● **TASK DETAILS**
Use the entries below to count the lines that hold the word "screenshot"; answer with the number only.
ENTRIES SUPPLIED section start
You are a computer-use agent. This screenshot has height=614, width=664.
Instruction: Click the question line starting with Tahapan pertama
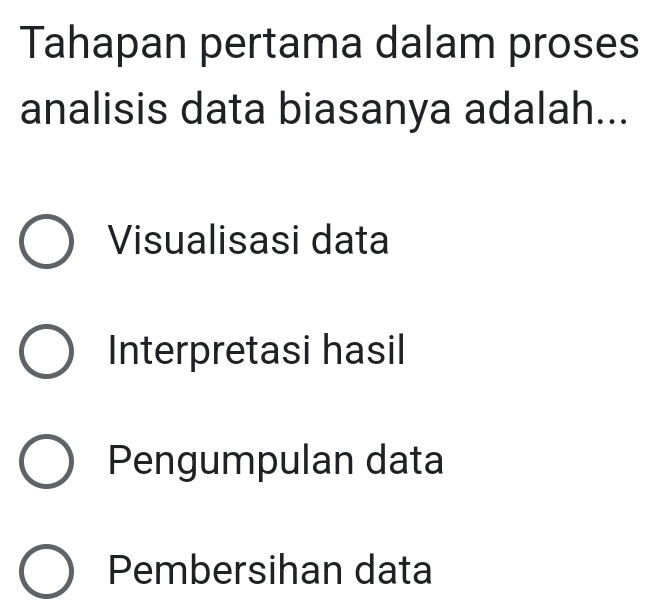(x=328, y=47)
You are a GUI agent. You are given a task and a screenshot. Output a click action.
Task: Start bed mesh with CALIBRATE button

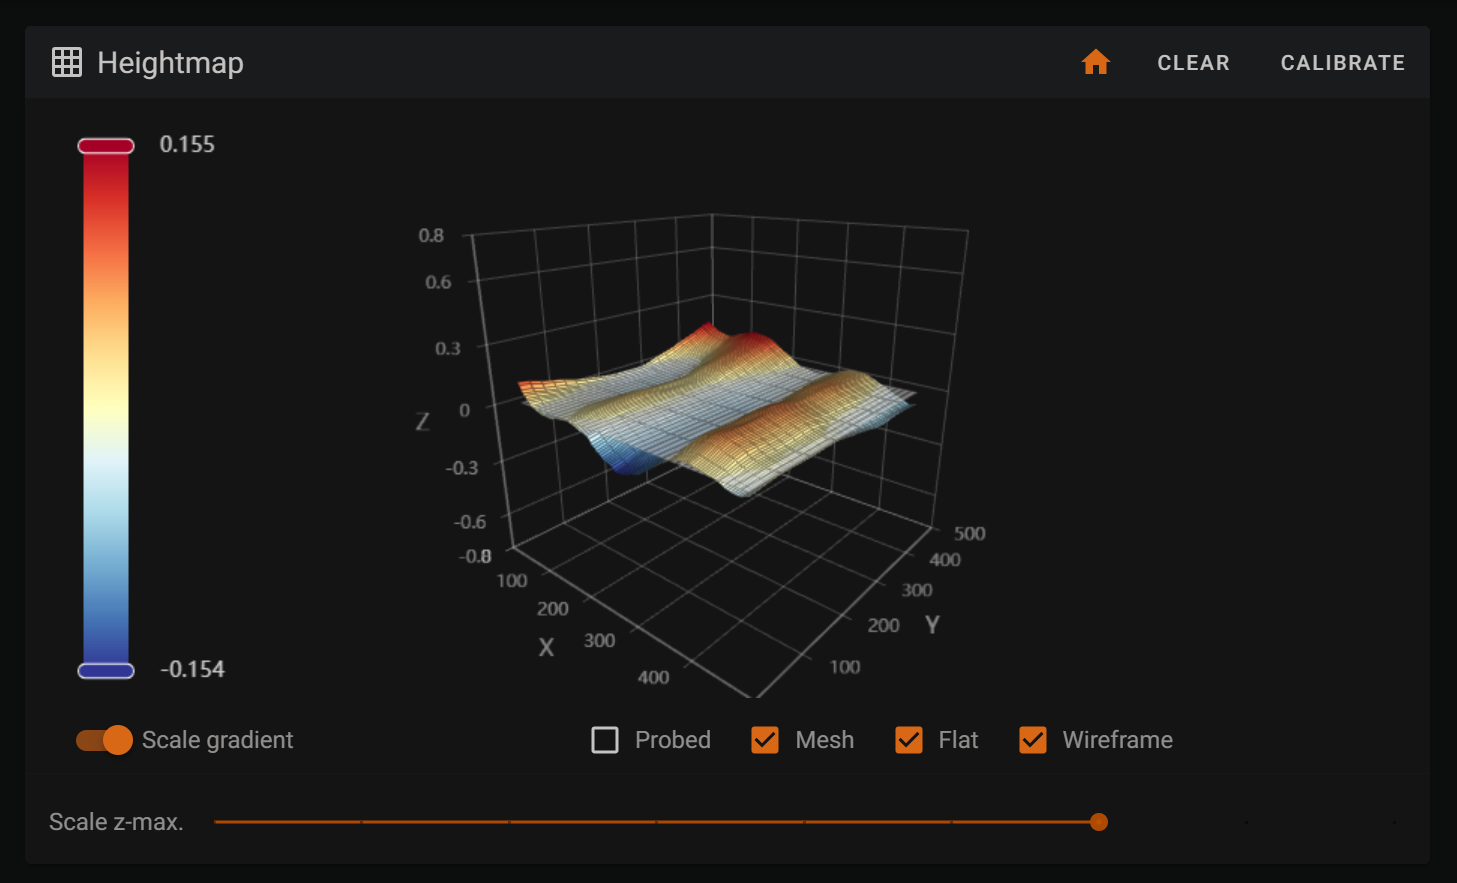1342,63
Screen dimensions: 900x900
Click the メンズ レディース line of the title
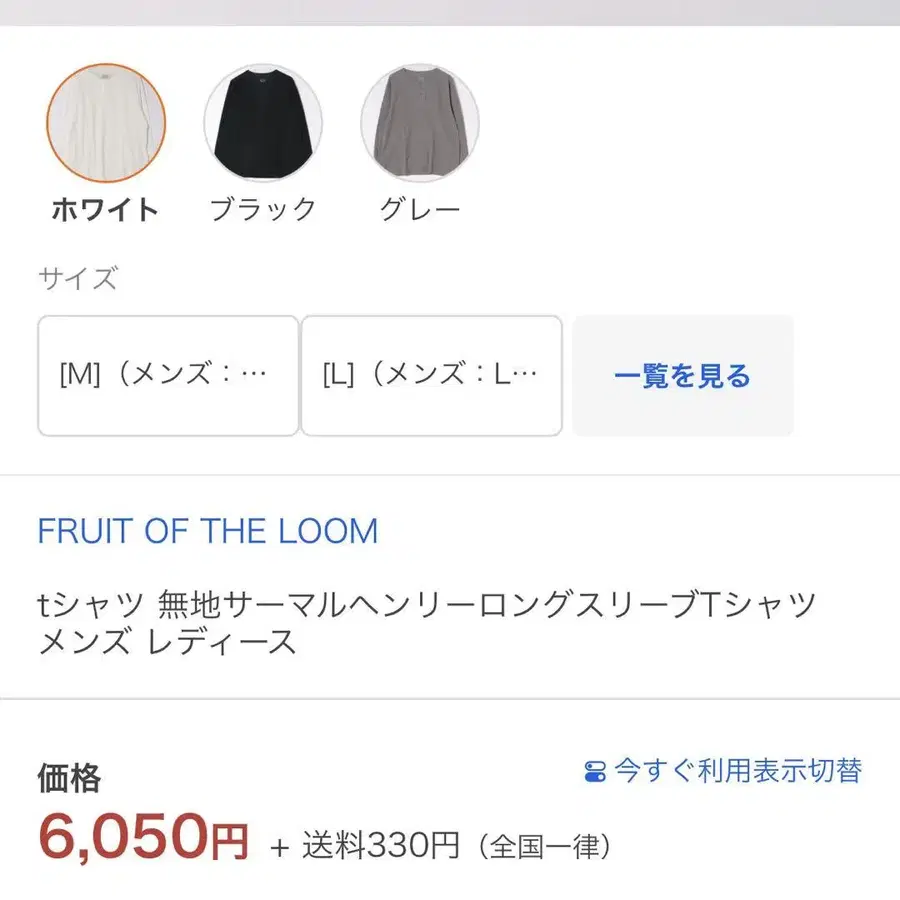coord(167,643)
ENTRIES SUPPLIED section end
● **TASK ANSWER**
2